Task material:
┄┄┄┄┄┄┄┄┄┄

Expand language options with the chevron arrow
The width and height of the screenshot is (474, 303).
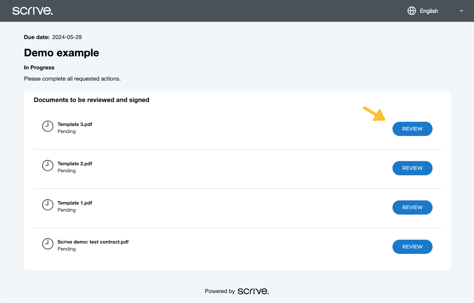click(x=461, y=11)
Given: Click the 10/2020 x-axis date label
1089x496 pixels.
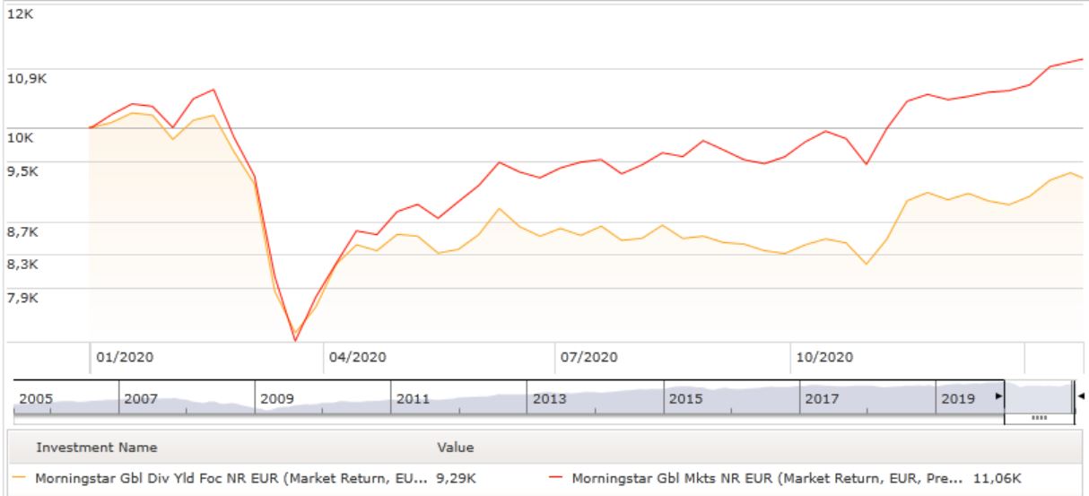Looking at the screenshot, I should [x=823, y=357].
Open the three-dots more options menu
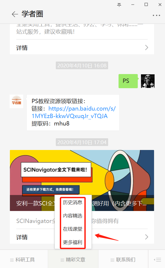Viewport: 165px width, 268px height. click(x=156, y=15)

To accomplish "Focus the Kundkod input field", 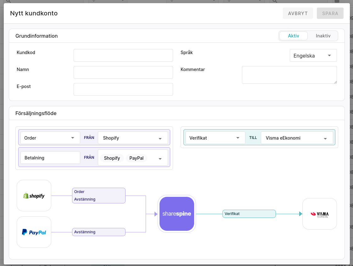I will point(123,55).
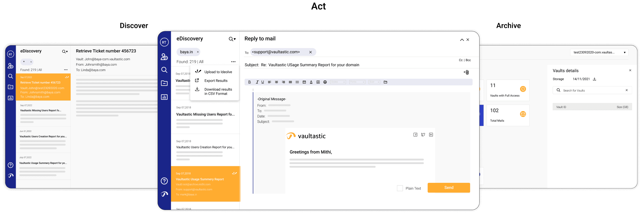The image size is (641, 214).
Task: Click the add attachment paperclip icon
Action: pos(466,72)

┄┄┄┄┄┄┄┄┄┄

What is needed: Please copy the records word for word, from the very beginning through the line that contains "Viewport: 165px width, 268px", and leave the pictures out.

Response below:
Expand language options with the chevron arrow
The width and height of the screenshot is (474, 303).
click(x=461, y=11)
Given: Click the 10/2020 x-axis date label
1089x496 pixels.
Looking at the screenshot, I should [x=823, y=357].
Open the three-dots more options menu
Viewport: 165px width, 268px height. click(x=156, y=15)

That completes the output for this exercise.